Choose your platform below.

Linux (Debian/Ubuntu)¶

sudo apt-get update
sudo apt-get install -y git git-annex
# DataLad from apt (OK) or from pip/conda (often newer)
sudo apt-get install -y datalad

# Create/activate a clean Python environment (recommended)
sudo apt-get install -y python3-venv
python3 -m venv ~/envs/bids
source ~/envs/bids/bin/activate
python -m pip install --upgrade pip
python -m pip install pybids pandas numpy nibabel

Linux (RHEL/CentOS/Fedora)¶

sudo dnf install -y git git-annex
# Install/upgrade Python venv tools if needed
python3 -m venv ~/envs/bids
source ~/envs/bids/bin/activate
python -m pip install --upgrade pip
python -m pip install datalad pybids pandas numpy nibabel

macOS (Homebrew + Python venv)¶

# Install Homebrew from https://brew.sh if you don't have it
brew update
brew install git git-annex datalad

python3 -m venv ~/envs/bids
source ~/envs/bids/bin/activate
python -m pip install --upgrade pip
python -m pip install pybids pandas numpy nibabel

Conda (any OS)¶

conda create -n bids python=3.11 -y
conda activate bids
conda install -c conda-forge git git-annex datalad -y
pip install pybids pandas numpy nibabel

Tip

Alpine Linux users: packaging for git-annex can be tricky. Using conda (above) is often the simplest path.

Verify installs ¶

git --version
git-annex version
datalad --version
python -c "import bids, pandas, numpy, nibabel; print('OK')"

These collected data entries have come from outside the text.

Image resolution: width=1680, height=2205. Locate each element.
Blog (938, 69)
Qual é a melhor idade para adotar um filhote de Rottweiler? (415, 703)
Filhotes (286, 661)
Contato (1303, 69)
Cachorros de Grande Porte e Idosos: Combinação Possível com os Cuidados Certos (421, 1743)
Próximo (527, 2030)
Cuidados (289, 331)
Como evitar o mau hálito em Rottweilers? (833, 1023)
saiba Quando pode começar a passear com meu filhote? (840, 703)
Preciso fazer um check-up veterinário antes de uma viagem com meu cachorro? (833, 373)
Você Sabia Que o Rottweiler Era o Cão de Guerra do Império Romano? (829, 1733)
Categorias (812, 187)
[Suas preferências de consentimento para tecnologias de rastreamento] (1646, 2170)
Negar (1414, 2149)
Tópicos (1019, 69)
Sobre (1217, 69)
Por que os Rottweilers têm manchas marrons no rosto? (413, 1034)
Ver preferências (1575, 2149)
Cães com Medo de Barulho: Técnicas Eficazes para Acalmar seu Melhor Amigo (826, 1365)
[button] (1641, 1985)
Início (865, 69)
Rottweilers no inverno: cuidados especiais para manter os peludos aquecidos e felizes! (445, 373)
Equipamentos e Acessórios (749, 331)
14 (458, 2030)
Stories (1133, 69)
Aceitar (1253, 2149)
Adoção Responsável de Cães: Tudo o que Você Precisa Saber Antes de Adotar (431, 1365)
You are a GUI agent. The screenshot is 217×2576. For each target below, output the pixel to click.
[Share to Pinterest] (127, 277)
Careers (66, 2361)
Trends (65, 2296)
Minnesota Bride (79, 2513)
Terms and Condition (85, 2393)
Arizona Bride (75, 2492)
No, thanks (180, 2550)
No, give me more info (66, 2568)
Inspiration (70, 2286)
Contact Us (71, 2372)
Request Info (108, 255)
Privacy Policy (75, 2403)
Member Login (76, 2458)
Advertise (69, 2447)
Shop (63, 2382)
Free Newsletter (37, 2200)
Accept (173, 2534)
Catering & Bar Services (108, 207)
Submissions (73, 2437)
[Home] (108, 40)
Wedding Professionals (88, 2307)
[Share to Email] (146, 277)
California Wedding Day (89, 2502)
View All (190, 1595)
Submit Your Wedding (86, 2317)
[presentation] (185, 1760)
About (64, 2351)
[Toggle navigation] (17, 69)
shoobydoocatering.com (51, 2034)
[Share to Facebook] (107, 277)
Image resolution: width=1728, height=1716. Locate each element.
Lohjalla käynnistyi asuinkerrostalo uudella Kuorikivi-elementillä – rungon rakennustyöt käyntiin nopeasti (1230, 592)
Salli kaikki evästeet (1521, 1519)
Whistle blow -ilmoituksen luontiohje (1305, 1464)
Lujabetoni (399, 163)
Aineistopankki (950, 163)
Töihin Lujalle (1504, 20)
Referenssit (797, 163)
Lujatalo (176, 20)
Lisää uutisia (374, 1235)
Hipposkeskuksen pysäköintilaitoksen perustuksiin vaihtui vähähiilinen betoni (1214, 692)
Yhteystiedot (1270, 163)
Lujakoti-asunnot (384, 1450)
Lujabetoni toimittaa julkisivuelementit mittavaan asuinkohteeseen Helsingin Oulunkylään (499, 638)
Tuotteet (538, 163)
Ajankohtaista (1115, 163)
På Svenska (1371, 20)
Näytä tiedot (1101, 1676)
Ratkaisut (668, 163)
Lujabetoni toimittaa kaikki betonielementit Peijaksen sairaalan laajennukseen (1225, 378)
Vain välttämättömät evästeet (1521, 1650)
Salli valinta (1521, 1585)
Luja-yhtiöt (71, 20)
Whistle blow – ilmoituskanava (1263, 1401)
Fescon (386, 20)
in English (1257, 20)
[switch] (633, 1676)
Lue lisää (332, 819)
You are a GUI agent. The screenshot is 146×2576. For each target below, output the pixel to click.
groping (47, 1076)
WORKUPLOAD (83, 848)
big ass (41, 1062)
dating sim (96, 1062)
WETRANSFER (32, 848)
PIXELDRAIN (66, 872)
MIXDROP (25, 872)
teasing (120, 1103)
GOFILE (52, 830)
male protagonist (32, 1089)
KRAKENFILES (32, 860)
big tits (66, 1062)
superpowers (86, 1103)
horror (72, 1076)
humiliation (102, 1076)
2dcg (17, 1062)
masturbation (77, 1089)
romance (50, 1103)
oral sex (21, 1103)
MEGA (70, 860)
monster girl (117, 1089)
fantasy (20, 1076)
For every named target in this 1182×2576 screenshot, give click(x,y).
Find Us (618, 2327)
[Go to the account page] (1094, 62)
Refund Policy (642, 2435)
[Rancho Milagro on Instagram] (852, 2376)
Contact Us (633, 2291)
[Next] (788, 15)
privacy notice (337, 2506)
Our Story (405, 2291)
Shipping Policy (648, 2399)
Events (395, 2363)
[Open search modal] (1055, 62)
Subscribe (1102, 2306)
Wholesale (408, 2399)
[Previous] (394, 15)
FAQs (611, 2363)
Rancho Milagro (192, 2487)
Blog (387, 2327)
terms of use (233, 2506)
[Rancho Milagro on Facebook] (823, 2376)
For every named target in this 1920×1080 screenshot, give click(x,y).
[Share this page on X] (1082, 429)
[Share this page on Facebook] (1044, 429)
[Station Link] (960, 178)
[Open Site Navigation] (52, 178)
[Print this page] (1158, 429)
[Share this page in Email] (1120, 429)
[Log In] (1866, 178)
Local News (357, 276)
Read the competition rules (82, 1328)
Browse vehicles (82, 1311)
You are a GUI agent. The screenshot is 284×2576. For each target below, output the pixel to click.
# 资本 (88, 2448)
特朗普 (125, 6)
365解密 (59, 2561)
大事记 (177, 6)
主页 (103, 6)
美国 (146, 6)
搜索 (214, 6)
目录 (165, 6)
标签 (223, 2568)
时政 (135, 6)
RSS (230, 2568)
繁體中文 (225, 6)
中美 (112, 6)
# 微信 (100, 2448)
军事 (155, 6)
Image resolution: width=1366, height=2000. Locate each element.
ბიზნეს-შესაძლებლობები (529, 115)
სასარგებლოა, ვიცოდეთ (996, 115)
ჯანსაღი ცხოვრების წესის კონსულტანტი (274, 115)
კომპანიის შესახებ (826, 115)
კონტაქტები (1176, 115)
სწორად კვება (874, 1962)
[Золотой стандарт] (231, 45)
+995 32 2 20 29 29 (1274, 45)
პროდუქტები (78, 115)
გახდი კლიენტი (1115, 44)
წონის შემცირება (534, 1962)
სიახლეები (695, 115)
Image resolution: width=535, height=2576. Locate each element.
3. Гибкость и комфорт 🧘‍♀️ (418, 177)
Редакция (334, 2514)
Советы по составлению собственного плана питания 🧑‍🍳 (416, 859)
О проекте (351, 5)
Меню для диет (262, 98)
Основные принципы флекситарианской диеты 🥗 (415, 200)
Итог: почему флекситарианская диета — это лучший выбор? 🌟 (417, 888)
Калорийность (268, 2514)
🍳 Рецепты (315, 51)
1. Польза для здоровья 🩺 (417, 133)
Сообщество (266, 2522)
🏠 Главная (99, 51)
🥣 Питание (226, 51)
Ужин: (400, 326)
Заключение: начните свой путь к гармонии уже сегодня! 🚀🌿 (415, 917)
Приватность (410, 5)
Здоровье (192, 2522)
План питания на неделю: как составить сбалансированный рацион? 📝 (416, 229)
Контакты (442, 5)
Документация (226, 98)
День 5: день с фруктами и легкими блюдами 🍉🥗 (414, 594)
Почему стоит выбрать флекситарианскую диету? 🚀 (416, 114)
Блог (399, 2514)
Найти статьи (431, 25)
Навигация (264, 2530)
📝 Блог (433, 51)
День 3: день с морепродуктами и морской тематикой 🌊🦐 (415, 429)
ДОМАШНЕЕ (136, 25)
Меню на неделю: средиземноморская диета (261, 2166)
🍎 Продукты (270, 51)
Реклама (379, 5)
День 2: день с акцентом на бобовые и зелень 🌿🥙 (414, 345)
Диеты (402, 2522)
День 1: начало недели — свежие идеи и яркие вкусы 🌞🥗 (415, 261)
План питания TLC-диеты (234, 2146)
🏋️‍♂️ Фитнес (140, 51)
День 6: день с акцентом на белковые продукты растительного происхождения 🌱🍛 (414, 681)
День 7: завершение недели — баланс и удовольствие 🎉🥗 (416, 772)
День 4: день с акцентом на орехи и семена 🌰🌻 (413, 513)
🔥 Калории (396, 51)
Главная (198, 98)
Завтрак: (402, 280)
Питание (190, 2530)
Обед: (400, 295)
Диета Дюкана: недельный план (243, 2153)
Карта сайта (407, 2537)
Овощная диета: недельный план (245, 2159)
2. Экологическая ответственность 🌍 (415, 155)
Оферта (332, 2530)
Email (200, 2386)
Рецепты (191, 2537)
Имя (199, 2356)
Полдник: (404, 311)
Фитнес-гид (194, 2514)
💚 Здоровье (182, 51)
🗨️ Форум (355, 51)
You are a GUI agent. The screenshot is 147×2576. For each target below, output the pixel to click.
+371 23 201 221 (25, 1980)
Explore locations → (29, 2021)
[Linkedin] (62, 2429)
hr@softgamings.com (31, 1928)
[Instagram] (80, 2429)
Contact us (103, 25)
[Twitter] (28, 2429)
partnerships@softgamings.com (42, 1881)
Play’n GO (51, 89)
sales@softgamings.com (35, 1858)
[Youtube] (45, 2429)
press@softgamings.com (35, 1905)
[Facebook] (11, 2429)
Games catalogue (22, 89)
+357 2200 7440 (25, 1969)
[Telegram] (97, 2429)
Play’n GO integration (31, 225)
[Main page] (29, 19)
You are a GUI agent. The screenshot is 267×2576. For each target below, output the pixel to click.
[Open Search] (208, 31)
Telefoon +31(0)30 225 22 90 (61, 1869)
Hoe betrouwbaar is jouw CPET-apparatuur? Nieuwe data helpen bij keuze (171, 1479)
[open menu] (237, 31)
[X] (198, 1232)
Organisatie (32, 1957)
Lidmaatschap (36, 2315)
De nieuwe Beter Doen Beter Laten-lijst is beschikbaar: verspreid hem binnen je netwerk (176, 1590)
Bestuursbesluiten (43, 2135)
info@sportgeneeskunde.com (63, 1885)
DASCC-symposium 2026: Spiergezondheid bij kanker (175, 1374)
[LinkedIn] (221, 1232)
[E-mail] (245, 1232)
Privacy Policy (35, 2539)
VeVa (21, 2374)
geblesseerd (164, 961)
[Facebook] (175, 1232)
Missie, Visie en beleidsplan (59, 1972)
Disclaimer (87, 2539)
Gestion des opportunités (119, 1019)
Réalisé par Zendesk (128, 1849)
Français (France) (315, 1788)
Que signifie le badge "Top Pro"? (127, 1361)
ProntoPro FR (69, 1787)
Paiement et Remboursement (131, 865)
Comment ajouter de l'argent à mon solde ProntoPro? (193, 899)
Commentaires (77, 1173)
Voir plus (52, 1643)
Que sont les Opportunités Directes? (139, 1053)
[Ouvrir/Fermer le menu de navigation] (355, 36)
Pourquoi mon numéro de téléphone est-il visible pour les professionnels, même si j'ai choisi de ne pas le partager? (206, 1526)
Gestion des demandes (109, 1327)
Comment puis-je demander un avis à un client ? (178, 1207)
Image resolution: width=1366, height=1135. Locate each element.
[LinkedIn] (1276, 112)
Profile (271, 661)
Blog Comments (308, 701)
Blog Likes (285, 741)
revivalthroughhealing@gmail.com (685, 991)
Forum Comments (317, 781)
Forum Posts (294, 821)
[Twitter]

Key Concepts (Plain Language)¶

BIDS is a standard folder layout and naming scheme for MRI/MEG/EEG datasets. Example: sub-XXXX/ses-YY/anat/*T1w.nii.gz, func/*_bold.nii.gz. Each image typically has a matching .json with metadata.
DataLad adds version control for data. It builds on Git (for small text files) and git-annex (for large data). With DataLad you can:
- clone a dataset quickly (you get metadata and file names first)
- get the actual large files on demand
- drop files you don’t need (save space; you can get them again later)
PyBIDS lets Python understand BIDS. You can ask questions like:
- “Which subjects do I have?”
- “List all BOLD files for task ‘rest’.”
- “Give me the metadata (TR, EchoTime) for this file.”
- “Where are the events TSVs for each run?”

Create a Workspace ¶

Pick a working directory (anywhere you have space):

mkdir -p ~/work/bids-demo
cd ~/work/bids-demo

Clone a BIDS Dataset with DataLad ¶

For this step you will need to refer to the following tutorial in order to gain access to the BIDS dataset for University of Calgary’s CPIP project.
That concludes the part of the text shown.